I can understand requesting the opportunity to answer Malkin, and to appear when she appears, as a corrective. But ginning up an organization with the risibly self-flattering name of Historians' for Fairness (who thought 'Swift Boat Veterans for Truth' could be trumped?), and demanding an apology -- do these professors have any idea how ridiculous they look using a howitzer to swat a fly? Of course not. They're professors. I can understand such a tactic if Malkin's critics were systematically excluded from access to the media, but come on ...

I wouldn't be surprised if Regnery ends up laughing all the way to the bank with all the free publicity the group has given the book -- a book that might otherwise (to borrow a phrase from Hume) have "fallen stillborn from the press". And do you seriously mean to suggest that every last one of the more than 110,000 were "productive"? (just a small pecadillo in an otherwise sober piece)


Keith Halderman - 9/10/2004

I think your point about immigration ending in 1924 is especially telling.


Jonathan Dresner - 9/9/2004

Thanks! (and thanks for the link)

I'm still grappling with why she is being so successful in planting her ideas. It's not just that she has immense media power behind her (and is an experienced media person herself), and it's not just that people are scared and it's not just that there's a fundamental political epistemological divide (as Sheldon Richman pointed out recently)

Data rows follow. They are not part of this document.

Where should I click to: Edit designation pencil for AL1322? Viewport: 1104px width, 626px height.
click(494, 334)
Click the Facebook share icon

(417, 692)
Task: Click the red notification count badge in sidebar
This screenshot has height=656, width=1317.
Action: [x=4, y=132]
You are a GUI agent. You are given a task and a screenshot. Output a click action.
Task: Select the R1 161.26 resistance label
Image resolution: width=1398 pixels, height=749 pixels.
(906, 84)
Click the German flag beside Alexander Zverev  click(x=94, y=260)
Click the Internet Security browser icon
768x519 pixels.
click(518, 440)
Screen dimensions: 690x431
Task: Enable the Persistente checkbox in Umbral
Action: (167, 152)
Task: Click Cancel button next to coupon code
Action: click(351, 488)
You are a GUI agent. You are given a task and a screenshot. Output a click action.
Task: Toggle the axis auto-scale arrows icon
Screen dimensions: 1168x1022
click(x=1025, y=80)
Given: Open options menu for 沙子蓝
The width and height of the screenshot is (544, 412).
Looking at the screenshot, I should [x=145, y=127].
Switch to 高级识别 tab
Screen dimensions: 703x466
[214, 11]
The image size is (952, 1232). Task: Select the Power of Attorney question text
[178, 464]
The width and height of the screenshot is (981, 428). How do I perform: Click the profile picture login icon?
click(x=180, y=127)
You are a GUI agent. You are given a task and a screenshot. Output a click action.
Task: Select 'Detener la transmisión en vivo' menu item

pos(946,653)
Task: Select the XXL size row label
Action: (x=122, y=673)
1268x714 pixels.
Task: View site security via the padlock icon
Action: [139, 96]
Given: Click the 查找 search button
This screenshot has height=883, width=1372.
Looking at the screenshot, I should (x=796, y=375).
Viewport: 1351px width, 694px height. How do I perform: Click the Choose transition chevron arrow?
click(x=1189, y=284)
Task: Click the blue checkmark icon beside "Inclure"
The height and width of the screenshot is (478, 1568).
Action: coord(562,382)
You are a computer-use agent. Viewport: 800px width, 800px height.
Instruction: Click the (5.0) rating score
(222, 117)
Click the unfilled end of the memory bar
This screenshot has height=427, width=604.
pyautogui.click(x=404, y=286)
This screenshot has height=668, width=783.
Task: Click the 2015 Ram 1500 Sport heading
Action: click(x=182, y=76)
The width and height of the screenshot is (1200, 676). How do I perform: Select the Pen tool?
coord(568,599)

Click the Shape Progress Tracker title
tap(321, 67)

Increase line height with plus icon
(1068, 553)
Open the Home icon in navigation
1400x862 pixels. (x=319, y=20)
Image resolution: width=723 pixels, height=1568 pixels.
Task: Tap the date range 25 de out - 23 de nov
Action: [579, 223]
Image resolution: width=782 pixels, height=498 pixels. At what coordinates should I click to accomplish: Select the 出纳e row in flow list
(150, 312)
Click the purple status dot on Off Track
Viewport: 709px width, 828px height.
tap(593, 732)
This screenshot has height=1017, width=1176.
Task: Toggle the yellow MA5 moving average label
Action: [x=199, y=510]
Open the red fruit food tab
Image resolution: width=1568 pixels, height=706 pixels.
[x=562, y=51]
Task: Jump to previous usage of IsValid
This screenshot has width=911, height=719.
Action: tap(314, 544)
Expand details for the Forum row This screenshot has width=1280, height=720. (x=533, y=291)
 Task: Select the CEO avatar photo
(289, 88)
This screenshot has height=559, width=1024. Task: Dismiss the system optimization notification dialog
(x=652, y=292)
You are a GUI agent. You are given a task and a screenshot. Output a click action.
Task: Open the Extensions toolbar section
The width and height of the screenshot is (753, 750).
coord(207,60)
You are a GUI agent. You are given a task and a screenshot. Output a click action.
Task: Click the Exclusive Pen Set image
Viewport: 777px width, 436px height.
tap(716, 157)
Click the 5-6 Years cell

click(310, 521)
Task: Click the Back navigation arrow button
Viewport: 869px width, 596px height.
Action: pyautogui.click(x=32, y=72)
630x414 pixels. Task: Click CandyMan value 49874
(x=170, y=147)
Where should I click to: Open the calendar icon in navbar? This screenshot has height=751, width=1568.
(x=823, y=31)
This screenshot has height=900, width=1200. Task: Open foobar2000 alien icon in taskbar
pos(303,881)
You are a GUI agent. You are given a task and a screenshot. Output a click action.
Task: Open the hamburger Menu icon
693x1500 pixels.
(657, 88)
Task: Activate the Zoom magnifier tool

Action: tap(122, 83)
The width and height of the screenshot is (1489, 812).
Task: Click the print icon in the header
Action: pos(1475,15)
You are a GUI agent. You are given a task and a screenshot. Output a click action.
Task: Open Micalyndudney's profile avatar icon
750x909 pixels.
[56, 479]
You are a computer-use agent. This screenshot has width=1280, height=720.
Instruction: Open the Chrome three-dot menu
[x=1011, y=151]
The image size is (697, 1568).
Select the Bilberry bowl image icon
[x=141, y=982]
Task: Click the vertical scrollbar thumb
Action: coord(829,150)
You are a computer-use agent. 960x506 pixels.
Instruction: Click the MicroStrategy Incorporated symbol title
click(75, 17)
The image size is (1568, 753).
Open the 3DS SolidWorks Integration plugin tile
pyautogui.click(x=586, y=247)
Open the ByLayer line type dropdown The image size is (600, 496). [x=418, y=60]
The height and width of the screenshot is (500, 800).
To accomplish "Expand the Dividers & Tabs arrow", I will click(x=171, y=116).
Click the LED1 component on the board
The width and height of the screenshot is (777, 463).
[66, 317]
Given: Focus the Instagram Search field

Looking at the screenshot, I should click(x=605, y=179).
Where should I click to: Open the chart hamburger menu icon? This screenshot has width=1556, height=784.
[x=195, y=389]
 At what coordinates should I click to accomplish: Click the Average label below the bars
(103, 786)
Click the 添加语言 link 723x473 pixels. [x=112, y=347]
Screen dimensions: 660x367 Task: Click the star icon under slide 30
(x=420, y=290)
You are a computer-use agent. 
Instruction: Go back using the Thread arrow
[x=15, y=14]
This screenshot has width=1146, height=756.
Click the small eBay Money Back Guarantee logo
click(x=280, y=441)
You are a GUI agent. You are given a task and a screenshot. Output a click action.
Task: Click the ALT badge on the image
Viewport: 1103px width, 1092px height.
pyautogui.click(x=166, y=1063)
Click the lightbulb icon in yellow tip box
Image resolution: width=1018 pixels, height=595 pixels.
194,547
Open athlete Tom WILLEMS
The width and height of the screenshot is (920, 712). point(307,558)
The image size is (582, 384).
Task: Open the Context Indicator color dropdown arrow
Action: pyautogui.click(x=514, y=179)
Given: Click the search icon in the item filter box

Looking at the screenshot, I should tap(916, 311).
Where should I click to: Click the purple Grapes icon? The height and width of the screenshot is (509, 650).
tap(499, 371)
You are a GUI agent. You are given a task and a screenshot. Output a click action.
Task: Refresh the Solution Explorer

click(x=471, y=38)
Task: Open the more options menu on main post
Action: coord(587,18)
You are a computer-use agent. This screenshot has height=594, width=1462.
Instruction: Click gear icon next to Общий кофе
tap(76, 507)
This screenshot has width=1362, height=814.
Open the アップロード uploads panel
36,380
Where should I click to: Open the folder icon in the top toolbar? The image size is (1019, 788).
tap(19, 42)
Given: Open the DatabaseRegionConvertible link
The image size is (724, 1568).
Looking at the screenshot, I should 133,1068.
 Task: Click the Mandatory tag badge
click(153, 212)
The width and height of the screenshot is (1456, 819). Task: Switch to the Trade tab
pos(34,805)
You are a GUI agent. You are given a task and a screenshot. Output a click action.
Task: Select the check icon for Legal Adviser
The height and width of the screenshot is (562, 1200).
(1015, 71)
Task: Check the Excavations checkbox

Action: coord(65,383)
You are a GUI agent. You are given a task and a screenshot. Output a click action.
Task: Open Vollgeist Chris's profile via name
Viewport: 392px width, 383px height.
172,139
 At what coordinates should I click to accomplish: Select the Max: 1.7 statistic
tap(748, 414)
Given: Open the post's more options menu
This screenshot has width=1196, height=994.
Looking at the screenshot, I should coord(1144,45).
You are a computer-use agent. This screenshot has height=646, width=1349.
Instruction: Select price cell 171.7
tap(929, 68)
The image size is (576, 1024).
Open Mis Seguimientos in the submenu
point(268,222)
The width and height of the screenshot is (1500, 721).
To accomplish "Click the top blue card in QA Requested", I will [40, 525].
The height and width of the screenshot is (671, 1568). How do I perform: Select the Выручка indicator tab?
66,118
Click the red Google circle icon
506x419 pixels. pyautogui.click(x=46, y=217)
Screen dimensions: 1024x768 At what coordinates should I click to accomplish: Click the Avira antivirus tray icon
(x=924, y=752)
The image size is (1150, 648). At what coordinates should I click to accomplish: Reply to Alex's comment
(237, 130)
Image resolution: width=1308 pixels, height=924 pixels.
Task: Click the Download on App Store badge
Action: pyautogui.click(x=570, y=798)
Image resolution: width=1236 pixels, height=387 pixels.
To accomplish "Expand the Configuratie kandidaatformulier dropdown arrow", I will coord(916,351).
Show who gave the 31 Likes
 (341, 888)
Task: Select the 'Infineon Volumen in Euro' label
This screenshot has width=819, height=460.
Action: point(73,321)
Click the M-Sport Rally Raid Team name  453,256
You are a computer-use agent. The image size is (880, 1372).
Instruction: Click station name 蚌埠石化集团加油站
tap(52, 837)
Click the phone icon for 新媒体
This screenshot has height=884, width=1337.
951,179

I think part of her argument, and part of her success, is the way in which she is waving 'intelligence data' as support for her argument. We take that kind of information very, very seriously, now, and the idea that a review of the intelligence data 'reveals' something we didn't see before is a trope that echoes our current events. That our view of the quality and utility of intelligence data has more to do with Tom Clancy than Tom Ridge helps her gloss over the context and implications of her argument.

Her argument is exciting, in the sense that it creates a sense of danger narrowly, and cleverly, averted. It's a great plot, and her 'secret history' exonerates us of one of our most memorable moral failures.


David T. Beito - 9/9/2004

I'm glad you are on top of this. Unfortunately, even some of my libertarian friends find her to be persuasive.